GIVEN PROBLEM
Transcribe everything from the line containing "This screenshot has height=921, width=1316." down through the last of the rows, leaving the pictures out of your answer.

THE INPUT

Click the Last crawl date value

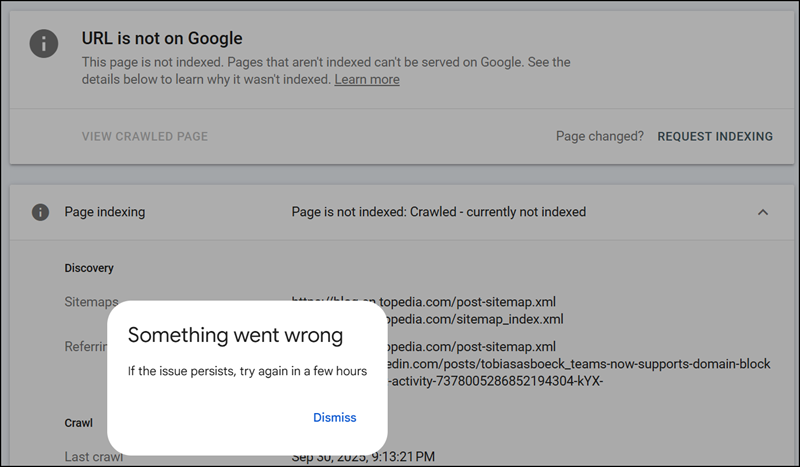(363, 457)
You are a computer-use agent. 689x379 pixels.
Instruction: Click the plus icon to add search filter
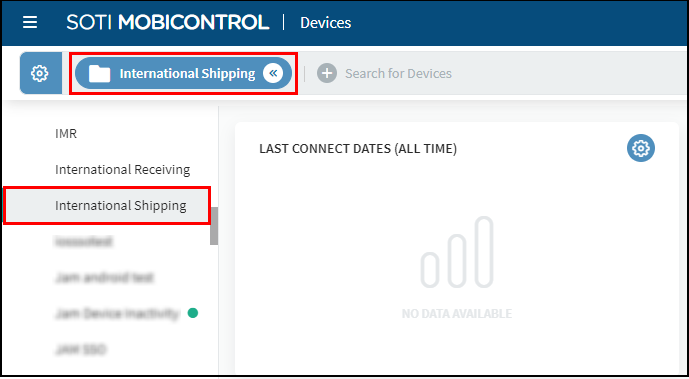pyautogui.click(x=327, y=73)
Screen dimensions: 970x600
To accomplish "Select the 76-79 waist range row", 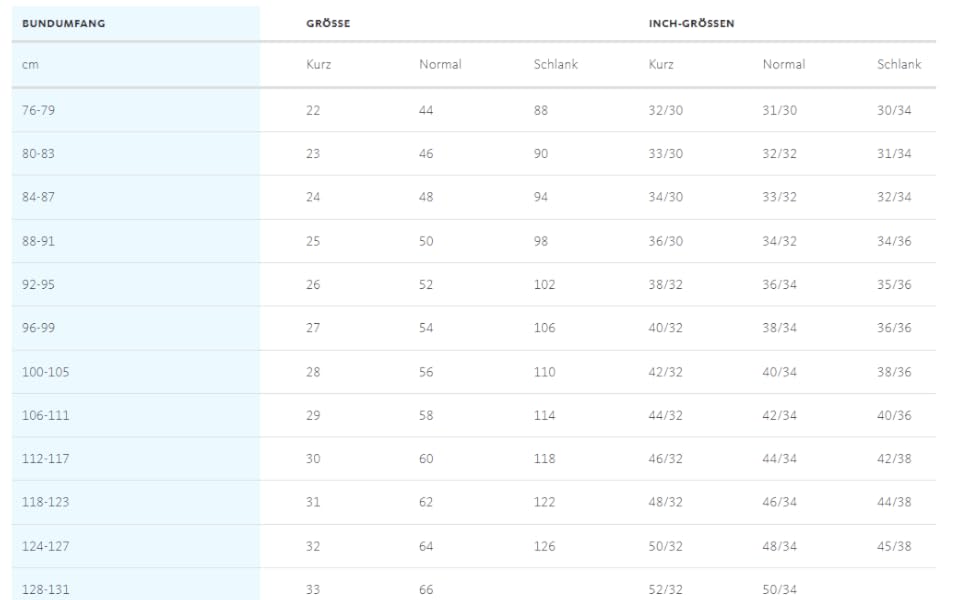I will pos(38,110).
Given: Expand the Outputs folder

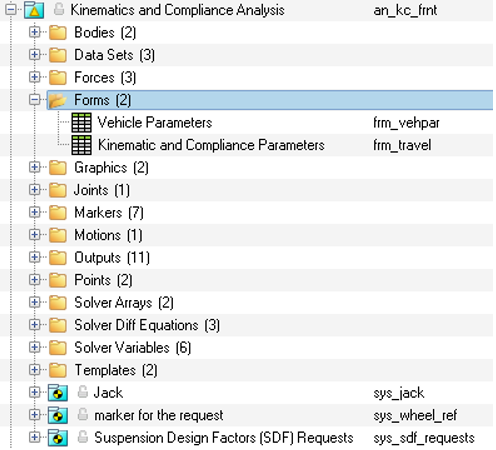Looking at the screenshot, I should 34,257.
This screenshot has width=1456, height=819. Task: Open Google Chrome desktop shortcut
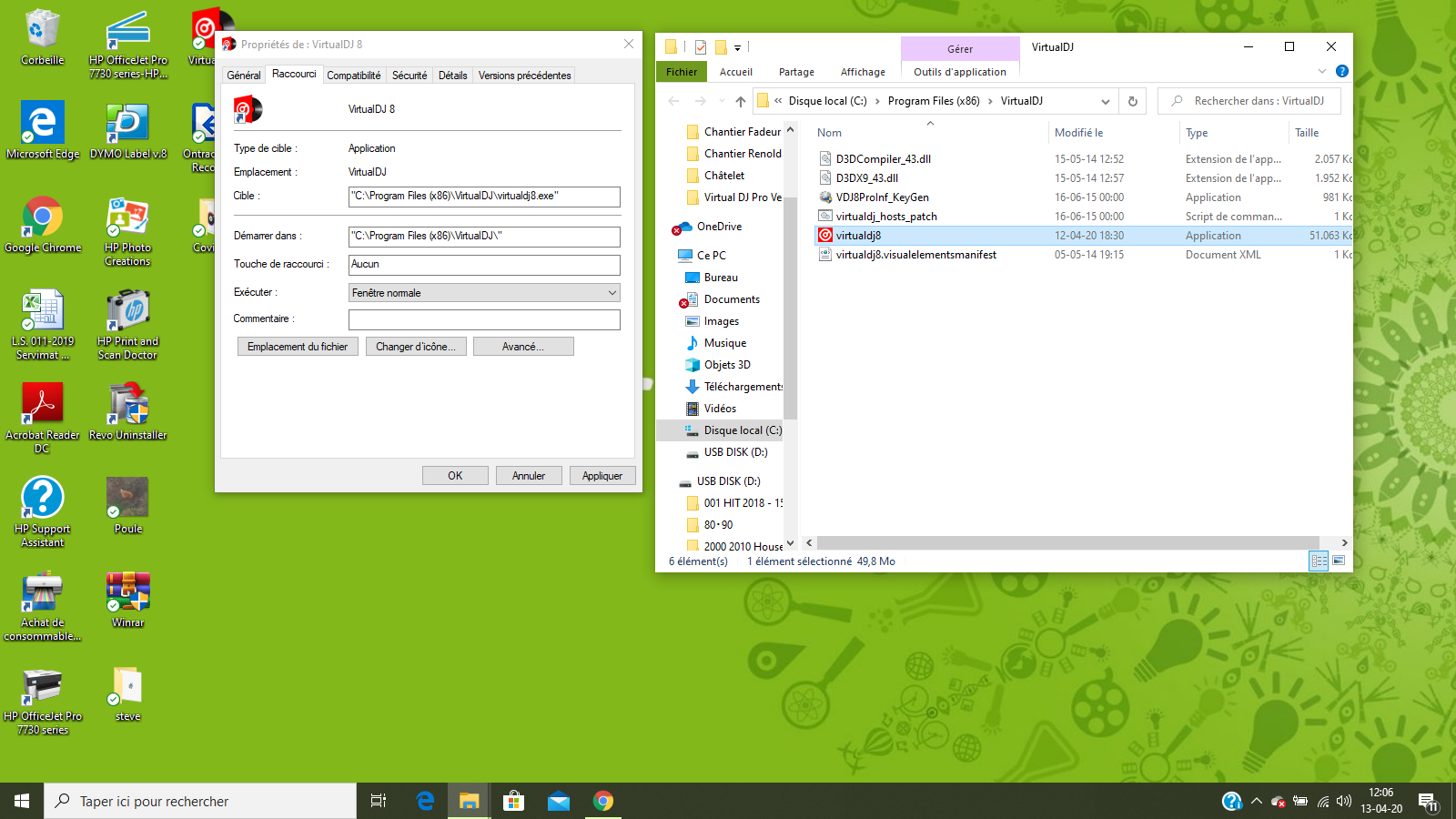[42, 218]
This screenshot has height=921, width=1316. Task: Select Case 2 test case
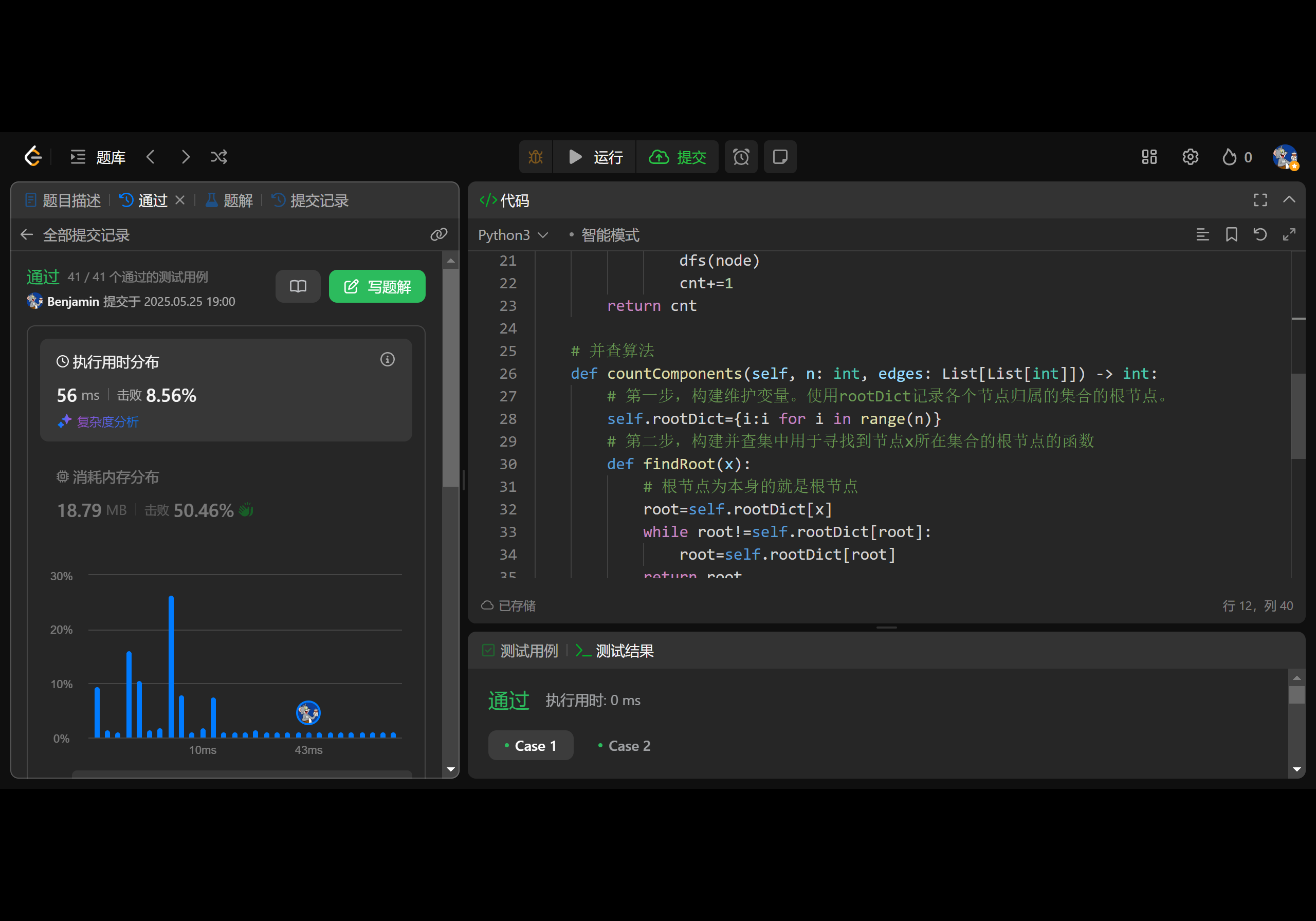pyautogui.click(x=624, y=745)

SOLUTION TO THIS TASK
This screenshot has height=921, width=1316. Task: Select Case 2 test case
pyautogui.click(x=624, y=745)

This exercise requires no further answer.